Tal vez una de las mejores descripciones del dilema egipcio de la Casa Blanca se debe al diplomático y periodista Leslie H. Gelb, ex funcionario del presidente Jimmy Carter, cuando escribió que el gobierno estadounidense debería ser perdonado “por no saber si era mejor cabalgar el tigre o tratar de devolverlo a su jaula.”

Hubo momentos incómodos a finales de enero, cuando Hillary Clinton habló de la “estabilidad” del régimen de Mubarak y el vicepresidente Joe Biden explicó que el jefe de Estado egipcio no podía ser tachado de dictador ya que era un aliado fiel y un amigo de Israel.

La arrogante idiotez de los poderosos,  combinada con décadas de ceguera geoestratégica y de apoyo incondicional a cualquier cosa que diga o que haga Tel Aviv, basta para explicar comentarios tan desastrosos. Pero tenemos que reconocer que la administración de Obama corrigió el tiro con relativa rapidez. Según los iniciados, después de algunos manotazos de ahogado, alrededor del 30 de enero, los funcionarios estadounidenses finalmente entendieron que el tigre nunca volvería a su jaula.

El discreto esfuerzo para despedirse de Hosni Mubarak sin que eso se parezca demasiado a una traición descarada es poco elegante, pero es probablemente la solución “menos peor” para una superpotencia que no sabe como salirse de apuros en Oriente Medio. Refleja también el típico deseo de Obama de ser amigos con todos, el dictador, su sanguinario aparato de seguridad, la  jerarquía del ejército –con su prudencia indescifrable– y el pueblo insurrecto. Por supuesto, nada garantiza que esta táctica funcionará sin problemas.

La metáfora del tigre también tiene sus límites. Evoca demasiados presupuestos tácitos sobre el espantapájaros preferido de Occidente: la temida “calle árabe”. Uno de los efectos más impactantes y duraderos de las rebeliones de Túnez y Egipto podría ser un cambio radical en el imagen de las masas árabes en el resto del mundo.

§ FILAS
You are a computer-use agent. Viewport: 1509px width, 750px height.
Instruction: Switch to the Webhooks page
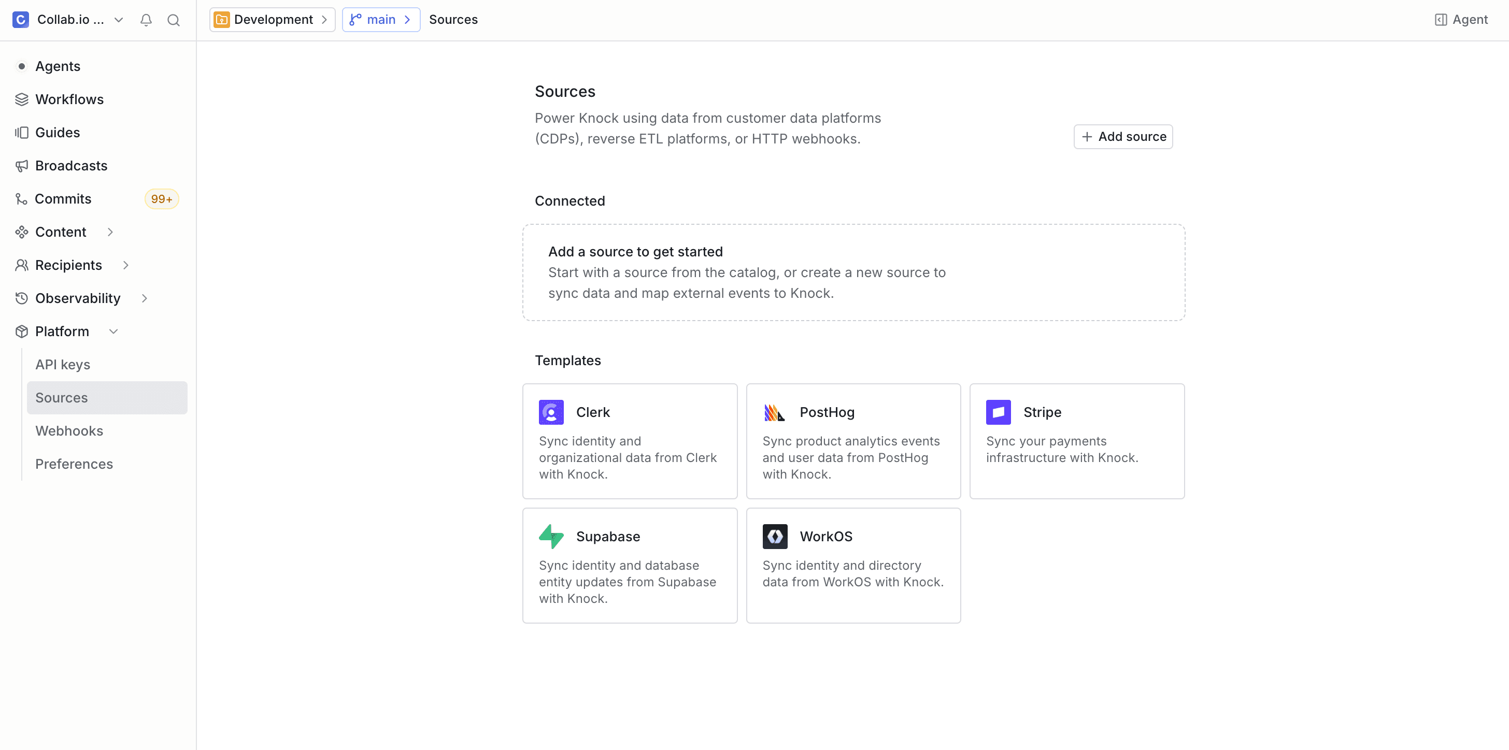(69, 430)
--
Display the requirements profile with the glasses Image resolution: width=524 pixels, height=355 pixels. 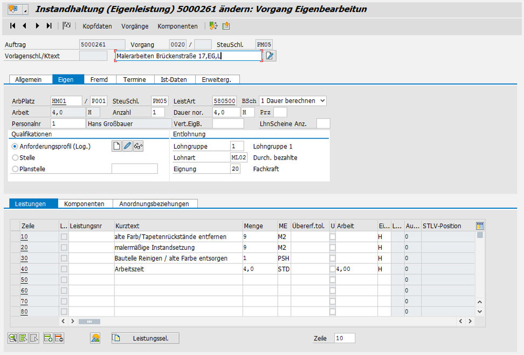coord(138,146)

§ TAREAS ESCRITAS
[a] Haz una lista de todas las personas que se nombran en el texto sobre la Casa Blanca y la crisis de Egipto.
[b] Transcribe del texto sobre la Casa Blanca y Egipto el fragmento que empieza en "El discreto esfuerzo" y termina en "funcionará sin problemas.".
[c] Retoma el texto sobre la Casa Blanca y la revuelta egipcia y sigue escribiéndolo a partir de su última oración.
Las entradas no hacen falta aquí.

§ RESPUESTAS
[a]
Leslie H. Gelb
Jimmy Carter
Hillary Clinton
Hosni Mubarak
Joe Biden
Obama

[b]
El discreto esfuerzo para despedirse de Hosni Mubarak sin que eso se parezca demasiado a una traición descarada es poco elegante, pero es probablemente la solución “menos peor” para una superpotencia que no sabe como salirse de apuros en Oriente Medio. Refleja también el típico deseo de Obama de ser amigos con todos, el dictador, su sanguinario aparato de seguridad, la  jerarquía del ejército –con su prudencia indescifrable– y el pueblo insurrecto. Por supuesto, nada garantiza que esta táctica funcionará sin problemas.

[c]
Eso no ha de gustarle a algunos. ¡Cómo! ¿Nada de turbas sedientes de sangre escupiendo su odio por “nuestras libertades” y quemando banderas de Estados Unidos? ¿Chicos barbudos y sin barba en marchas solidarias? Mujeres con velo y sin velo protestando juntas contra la tiranía? Abogados constitucionalistas, blogueros sofisticados y combativos sindicalistas dándose la mano con buhoneros vestidos de galabiya y devotas amas de casa? Eso sí que es insólito.

La revolución democrática árabe no está solo sacudiendo las barras de la jaula inhumana edificada por los modernos faraones; casi sin querer, está derribando un muro de prejuicios. Por supuesto, no hay que pasar demasiado rápido de la satanización al idilio. Oriente Medio abunda en contradicciones entre clases, comunidades y generaciones, y no faltan los empresarios del odio entre políticos y ideólogos de la región.
Sin embargo, la lenta acomodación entre aspiraciones seculares y resurgimiento religioso es un hecho. Prueba de esto, en el ámbito de los derechos humanos y de las libertades fundamentales, existe una colaboración creciente entre varios sectores del centro liberal, de las izquierdas y del islamismo en Túnez, Egipto y Jordania.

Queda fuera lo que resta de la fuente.